Guess the notes: it's every perfumista's favorite game. And while it's quite fun to be right, sometimes being wrong is much more interesting. I'm late to the party in testing the Farmacia SS Annunziata dal 1561 line (say that 3 times fast). Luckyscent.com has gone on a veritable spree of Italian fragrance hunting and I can't keep up with all the wonderful new options. Ybris must have intrigued me, because I ordered a sample, but when it came could not remember what had drawn me to this fragrance. I decided to test "blind" and try and guess the notes. Here are my impressions: the top notes are incredibly juicy, sweet and peachy. Very vibrant, and very summery. The sweetness is nicely balanced with a tartness. As is always the problem with this kind of fresh, fruity top note, it can't last and it generally fades into something far less pleasant. This fragrance is no exception. As the scent dries down, it becomes more powdery with a dusky floral undertone that I'm going to guess is rose. Further into the drydown, I detect a strange hint of lime-it smells like dried peel, not fresh fruit. A sour, powdery mess with some oakmoss at the end.
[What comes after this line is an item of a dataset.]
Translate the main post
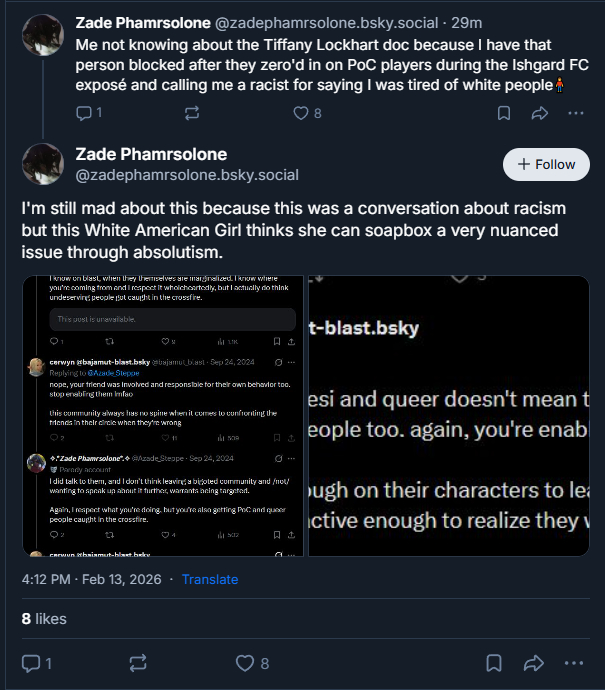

Ok-so we've established that I don't really care for Ybris except for the very tippy top notes. How do my notes compare to the manufacturer's intent?
According to Luckyscent, the notes for Ybris are: amaretto, lime, grape seed, tea, oakmoss, benzoin, iris.
Alright. I can certainly see why I ordered it. What an intriguing and original sounding combination! And it is iris, my perennial favorite. But jeez! Amaretto? This fragrance was not at all boozy and I detected nary a hint of almond. Admittedly, amaretto can also be made with apricot, which is closer to the peach that I smelled in this, so perhaps it's not too farfetched. Still. Most of these notes were absent for me. And that makes me sad.
You can buy a sample of Ybris at Luckyscent. A bottle will run you $120 for 100 ml.